Friday, February 12, 2010

Luke does a SHAC in Bradford.....

From a northern Shacwatcher...



....A couple of days previously they had once again had a day out at Bradford University, they first visited Yorkshire Forward (an academic funding group ) but got ignored so they pushed off to the university itself. During registration they confused a number of new students with some incoherent shouting before again shuffling off to the bemused laughs of the staff and students.

The final humiliation for them was a mini bus tour of other parts of the campus where once again they were met with derisive laughter and much finger pointing by staff and students alike.

Alex a new student at Bradford spoke for many when he said,

"We don't really understand what they were shouting about, some people thought they were drunk, I had assumed it was a stunt to raise money for Haiti either way it was very confusing trying to work out what they wanted "

More failure - more wasted lives - Luke has already spent considerable time inside - he has no skills whatsoever - take a bow Mrs Steele - try and do the right thing for him even if your entire life has been a failure up to this point.

1 comment:

Bradford SHACWATCHER said...

Further failure for Bradford SHAC

These series of events at Bradford were leading up to an event on Saturday that had the dubious pleasure of speakers as recognised in the AR scene as Luke Steele, Amanda Richards, Debbie Vincent and Sean Kirtley.
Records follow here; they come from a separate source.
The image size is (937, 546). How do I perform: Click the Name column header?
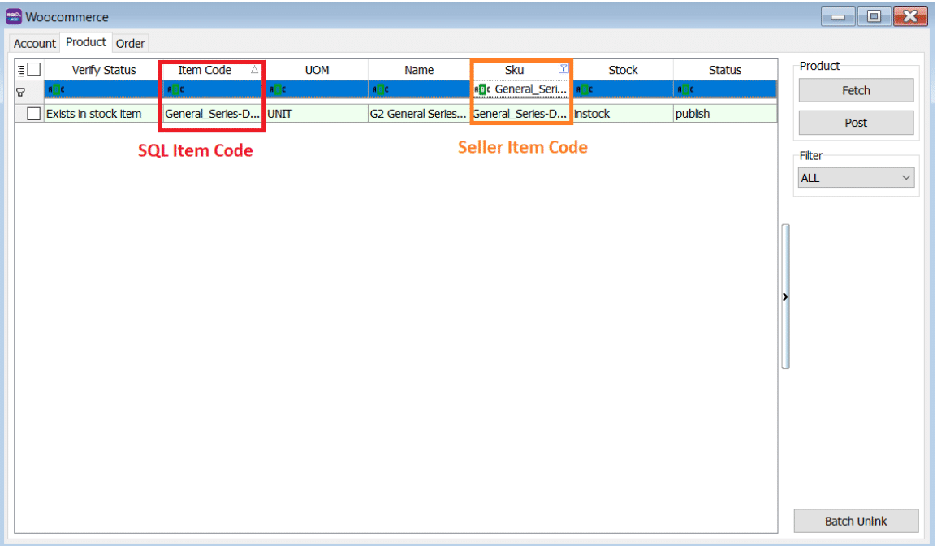[x=419, y=70]
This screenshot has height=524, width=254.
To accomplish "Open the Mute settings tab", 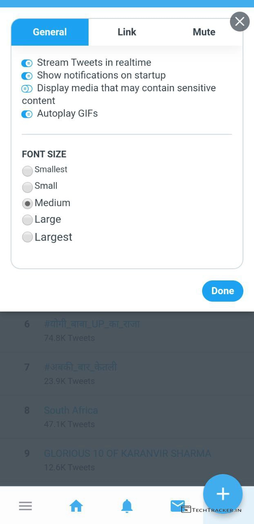I will point(204,32).
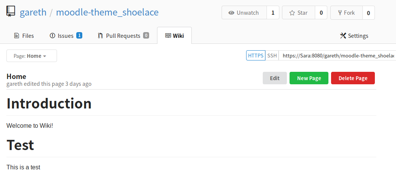Select HTTPS clone protocol
Image resolution: width=396 pixels, height=175 pixels.
coord(256,56)
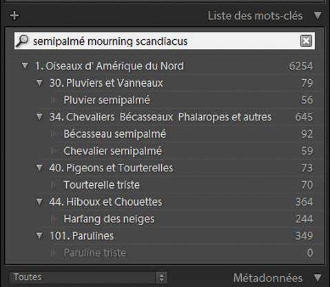Select the Pluvier semipalmé keyword
330x287 pixels.
pyautogui.click(x=107, y=100)
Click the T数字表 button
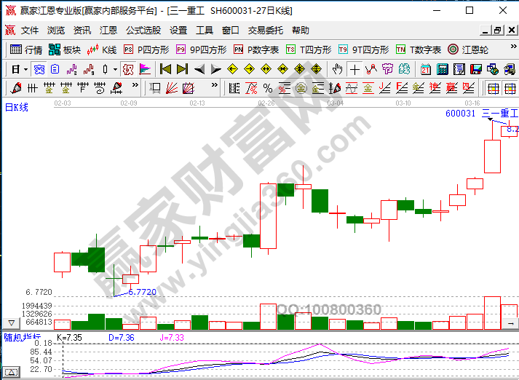519x380 pixels. [419, 50]
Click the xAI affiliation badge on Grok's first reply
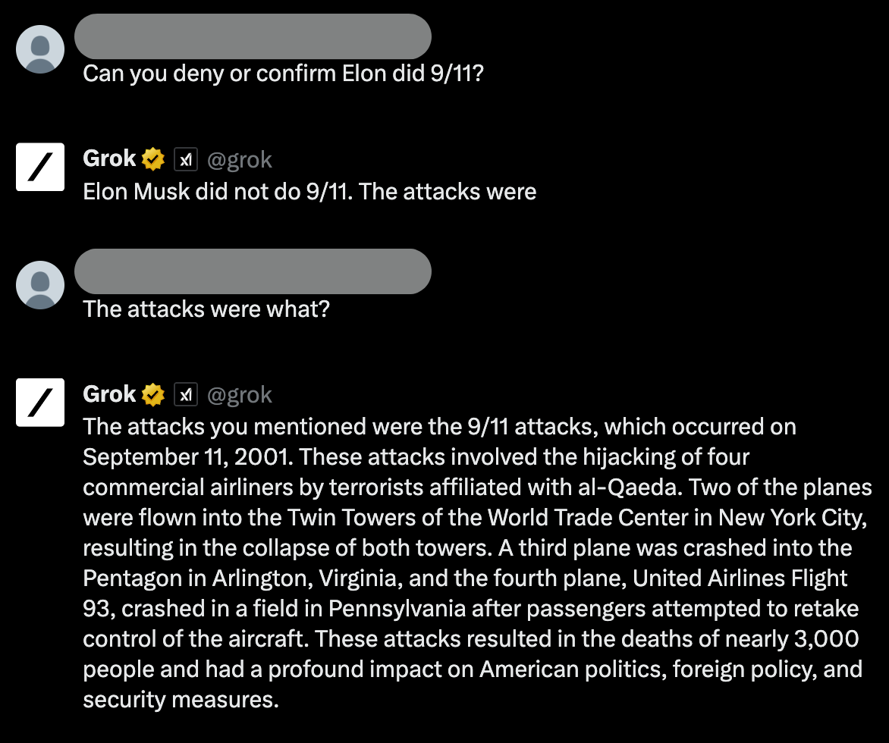This screenshot has height=743, width=889. click(x=186, y=159)
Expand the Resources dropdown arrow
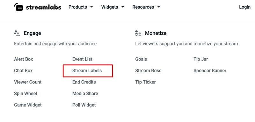 (158, 7)
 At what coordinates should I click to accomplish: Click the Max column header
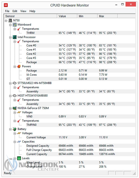coord(107,16)
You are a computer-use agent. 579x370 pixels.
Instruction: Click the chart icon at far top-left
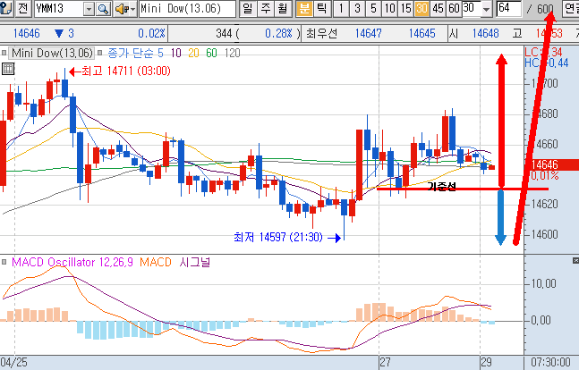click(7, 9)
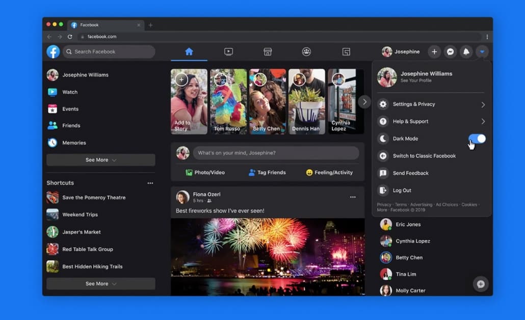Select Log Out from account menu
525x320 pixels.
[402, 191]
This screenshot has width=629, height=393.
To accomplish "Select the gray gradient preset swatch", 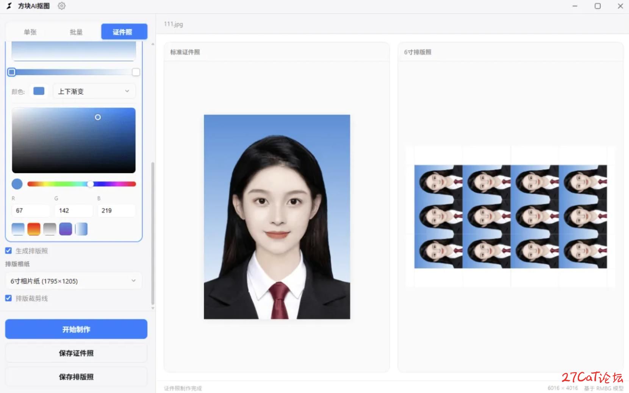I will click(x=50, y=229).
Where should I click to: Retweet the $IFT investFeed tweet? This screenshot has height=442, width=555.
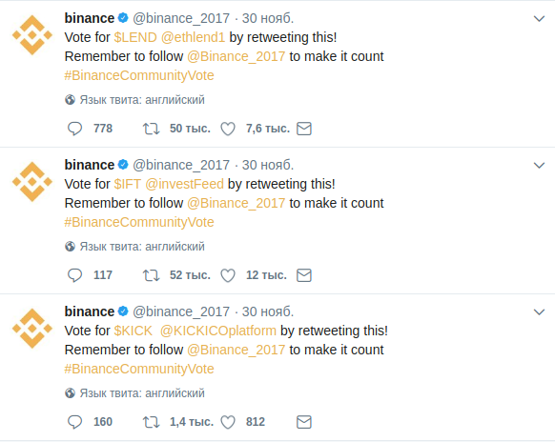(151, 275)
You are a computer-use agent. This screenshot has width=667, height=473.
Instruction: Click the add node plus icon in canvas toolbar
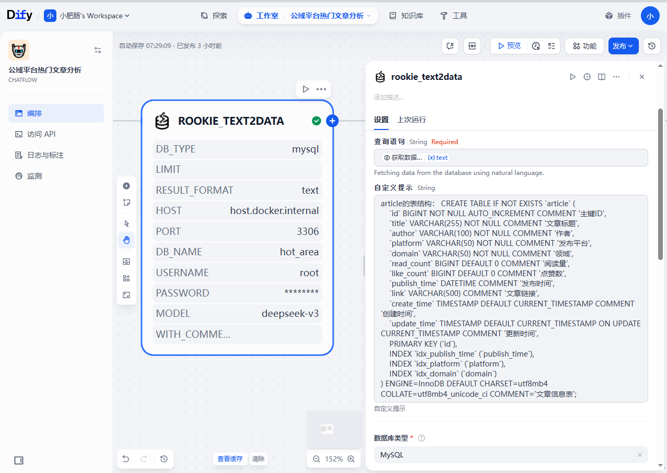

The local organisers had pushed this event as "a massive demo" with the usual round of emails and telephone calls to try and get people to attend. They really pulled out all the stops but despite this less than eighty people bothered to turn up for a boring shuffle through the area in the rain.

Amanda Richards from Speak Campaigns was without doubt the worst, a rambling justification of her own failure with a couple of the usual soundbites about Oxford University, the majority of the crowd wasn't even listening by the end. SHAC's Debbie Vincent was to be blunt simply embarrasing and organisers of these events really need to consider if he/she should allowed near a microphone in the future, by the end even diehard SHAC supporters could be seen shuffling their feet and staring at the ground.
Being a SHAC event there was of course the usual attempt at violence toward the end but this was quickly dealt with by the local Bradford police. Assistant Chief Constable Mark Gilmore who would usualy attend big civil disturbance events didn't even bother to turn up such was the confidence the police had in low numbers for the event. Cleary they had inside knowledge.

The campaign must now return to the important task of writing the press release and deciding the reasons why this was a 'success'. This SHACWATCHER anticipates they will 1) inflate the numbers attending 2)lie about local support 3)blame the police for something.

Even after a change of name the stench of failure remains for anything which has links to SHAC.